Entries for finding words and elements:
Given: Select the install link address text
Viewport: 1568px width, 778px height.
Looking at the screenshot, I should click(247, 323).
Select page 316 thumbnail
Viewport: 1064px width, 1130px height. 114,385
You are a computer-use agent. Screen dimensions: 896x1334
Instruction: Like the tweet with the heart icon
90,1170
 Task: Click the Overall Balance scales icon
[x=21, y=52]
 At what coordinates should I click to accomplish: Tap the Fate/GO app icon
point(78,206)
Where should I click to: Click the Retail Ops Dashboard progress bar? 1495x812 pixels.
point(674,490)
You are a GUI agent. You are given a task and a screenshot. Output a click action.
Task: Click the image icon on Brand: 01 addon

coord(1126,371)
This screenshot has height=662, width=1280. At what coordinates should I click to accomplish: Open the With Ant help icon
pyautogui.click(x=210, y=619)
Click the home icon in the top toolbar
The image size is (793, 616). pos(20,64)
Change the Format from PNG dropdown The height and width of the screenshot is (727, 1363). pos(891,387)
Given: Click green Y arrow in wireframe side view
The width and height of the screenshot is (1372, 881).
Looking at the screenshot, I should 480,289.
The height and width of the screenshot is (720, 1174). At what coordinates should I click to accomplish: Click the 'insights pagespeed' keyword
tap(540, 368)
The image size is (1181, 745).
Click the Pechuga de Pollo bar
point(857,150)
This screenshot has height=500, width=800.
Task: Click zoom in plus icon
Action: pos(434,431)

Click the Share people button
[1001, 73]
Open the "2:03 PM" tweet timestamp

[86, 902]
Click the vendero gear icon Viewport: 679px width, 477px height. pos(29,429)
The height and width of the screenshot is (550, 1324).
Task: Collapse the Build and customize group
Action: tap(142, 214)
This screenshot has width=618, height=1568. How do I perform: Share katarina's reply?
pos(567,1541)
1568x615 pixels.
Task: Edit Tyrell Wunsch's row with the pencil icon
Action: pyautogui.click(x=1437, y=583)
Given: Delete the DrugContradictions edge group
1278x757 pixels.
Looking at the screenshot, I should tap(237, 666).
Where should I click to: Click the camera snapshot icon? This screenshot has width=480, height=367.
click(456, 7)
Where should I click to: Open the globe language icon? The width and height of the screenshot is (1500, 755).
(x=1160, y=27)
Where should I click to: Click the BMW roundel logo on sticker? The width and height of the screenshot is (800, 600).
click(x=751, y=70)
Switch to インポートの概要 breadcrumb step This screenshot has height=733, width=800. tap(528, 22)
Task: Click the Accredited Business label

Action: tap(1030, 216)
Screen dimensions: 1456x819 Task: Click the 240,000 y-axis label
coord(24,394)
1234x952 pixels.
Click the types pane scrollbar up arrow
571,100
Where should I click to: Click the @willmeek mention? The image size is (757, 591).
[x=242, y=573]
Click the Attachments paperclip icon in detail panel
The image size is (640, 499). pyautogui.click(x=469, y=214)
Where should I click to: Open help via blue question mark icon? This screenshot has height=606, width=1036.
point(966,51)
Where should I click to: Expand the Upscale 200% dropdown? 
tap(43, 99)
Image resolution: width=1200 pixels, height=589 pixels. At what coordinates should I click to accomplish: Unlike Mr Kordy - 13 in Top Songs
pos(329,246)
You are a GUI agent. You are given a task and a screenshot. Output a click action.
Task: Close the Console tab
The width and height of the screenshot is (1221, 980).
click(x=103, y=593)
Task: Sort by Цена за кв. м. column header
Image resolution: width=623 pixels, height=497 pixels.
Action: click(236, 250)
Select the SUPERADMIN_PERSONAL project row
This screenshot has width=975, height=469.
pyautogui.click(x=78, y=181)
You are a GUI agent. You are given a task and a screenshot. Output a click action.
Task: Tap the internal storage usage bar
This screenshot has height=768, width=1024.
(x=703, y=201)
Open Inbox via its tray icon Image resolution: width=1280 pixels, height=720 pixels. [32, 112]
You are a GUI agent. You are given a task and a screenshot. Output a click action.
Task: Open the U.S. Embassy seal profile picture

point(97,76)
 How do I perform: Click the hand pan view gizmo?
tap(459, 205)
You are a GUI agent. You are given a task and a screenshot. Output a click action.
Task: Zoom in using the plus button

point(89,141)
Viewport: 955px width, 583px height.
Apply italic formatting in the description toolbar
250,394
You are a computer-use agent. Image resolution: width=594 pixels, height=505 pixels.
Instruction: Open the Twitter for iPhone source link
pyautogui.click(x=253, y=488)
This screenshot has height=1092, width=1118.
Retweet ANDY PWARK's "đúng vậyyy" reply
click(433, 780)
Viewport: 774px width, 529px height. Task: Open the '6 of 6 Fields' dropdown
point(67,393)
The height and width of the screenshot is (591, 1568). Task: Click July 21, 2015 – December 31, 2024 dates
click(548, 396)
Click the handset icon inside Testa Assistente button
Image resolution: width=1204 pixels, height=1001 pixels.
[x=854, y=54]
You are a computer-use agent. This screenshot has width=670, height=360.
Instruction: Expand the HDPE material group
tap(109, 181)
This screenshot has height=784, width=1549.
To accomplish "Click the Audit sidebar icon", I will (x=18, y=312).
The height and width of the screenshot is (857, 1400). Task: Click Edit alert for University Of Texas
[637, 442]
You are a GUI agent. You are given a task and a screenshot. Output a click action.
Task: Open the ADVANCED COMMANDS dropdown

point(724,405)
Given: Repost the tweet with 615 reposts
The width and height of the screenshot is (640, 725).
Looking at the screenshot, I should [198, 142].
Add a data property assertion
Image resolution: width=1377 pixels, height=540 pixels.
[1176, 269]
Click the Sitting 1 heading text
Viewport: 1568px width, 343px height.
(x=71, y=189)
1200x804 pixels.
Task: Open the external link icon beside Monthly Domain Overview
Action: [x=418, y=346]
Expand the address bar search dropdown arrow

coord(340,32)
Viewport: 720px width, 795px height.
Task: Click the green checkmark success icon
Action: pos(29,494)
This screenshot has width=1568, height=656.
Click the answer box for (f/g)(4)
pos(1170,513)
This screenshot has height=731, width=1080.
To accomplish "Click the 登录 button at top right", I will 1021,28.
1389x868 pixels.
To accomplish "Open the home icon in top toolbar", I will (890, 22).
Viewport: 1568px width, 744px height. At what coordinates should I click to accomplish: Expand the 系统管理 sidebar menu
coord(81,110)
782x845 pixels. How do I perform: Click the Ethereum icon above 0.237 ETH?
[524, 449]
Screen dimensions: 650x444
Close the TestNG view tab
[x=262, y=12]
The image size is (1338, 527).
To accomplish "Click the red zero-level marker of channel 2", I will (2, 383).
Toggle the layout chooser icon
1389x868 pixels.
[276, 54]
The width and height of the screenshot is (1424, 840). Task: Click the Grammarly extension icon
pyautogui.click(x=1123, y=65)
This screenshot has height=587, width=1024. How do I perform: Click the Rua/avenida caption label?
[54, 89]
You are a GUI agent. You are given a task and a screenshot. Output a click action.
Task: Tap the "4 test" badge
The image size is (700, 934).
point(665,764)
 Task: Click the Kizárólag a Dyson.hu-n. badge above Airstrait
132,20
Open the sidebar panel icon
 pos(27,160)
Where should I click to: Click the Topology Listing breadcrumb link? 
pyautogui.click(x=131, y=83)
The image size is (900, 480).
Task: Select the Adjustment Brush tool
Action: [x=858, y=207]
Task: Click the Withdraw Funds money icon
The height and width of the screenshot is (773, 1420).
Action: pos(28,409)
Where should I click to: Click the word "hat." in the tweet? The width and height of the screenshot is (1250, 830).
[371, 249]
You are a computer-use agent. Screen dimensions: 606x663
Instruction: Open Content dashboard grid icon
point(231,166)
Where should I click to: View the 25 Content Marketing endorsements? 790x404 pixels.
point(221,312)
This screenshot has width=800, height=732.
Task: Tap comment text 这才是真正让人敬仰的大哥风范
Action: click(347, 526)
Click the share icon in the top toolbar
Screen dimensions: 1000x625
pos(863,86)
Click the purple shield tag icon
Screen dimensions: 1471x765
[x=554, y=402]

* Exercise objective *
Can you reproduce the material word for word, starting at the line that contains "The height and width of the screenshot is (591, 1568)." and stopping after the line that contains "coord(81,110)"?

* Output for this task *
The height and width of the screenshot is (591, 1568). Task: Click July 21, 2015 – December 31, 2024 dates
click(548, 396)
Click the handset icon inside Testa Assistente button
Image resolution: width=1204 pixels, height=1001 pixels.
[x=854, y=54]
You are a computer-use agent. This screenshot has width=670, height=360.
Instruction: Expand the HDPE material group
tap(109, 181)
This screenshot has height=784, width=1549.
To accomplish "Click the Audit sidebar icon", I will (x=18, y=312).
The height and width of the screenshot is (857, 1400). Task: Click Edit alert for University Of Texas
[637, 442]
You are a GUI agent. You are given a task and a screenshot. Output a click action.
Task: Open the ADVANCED COMMANDS dropdown

point(724,405)
Given: Repost the tweet with 615 reposts
The width and height of the screenshot is (640, 725).
Looking at the screenshot, I should [198, 142].
Add a data property assertion
Image resolution: width=1377 pixels, height=540 pixels.
[1176, 269]
Click the Sitting 1 heading text
Viewport: 1568px width, 343px height.
(x=71, y=189)
1200x804 pixels.
Task: Open the external link icon beside Monthly Domain Overview
Action: [x=418, y=346]
Expand the address bar search dropdown arrow

coord(340,32)
Viewport: 720px width, 795px height.
Task: Click the green checkmark success icon
Action: pos(29,494)
This screenshot has width=1568, height=656.
Click the answer box for (f/g)(4)
pos(1170,513)
This screenshot has height=731, width=1080.
To accomplish "Click the 登录 button at top right", I will 1021,28.
1389x868 pixels.
To accomplish "Open the home icon in top toolbar", I will (890, 22).
Viewport: 1568px width, 744px height. At what coordinates should I click to accomplish: Expand the 系统管理 sidebar menu
coord(81,110)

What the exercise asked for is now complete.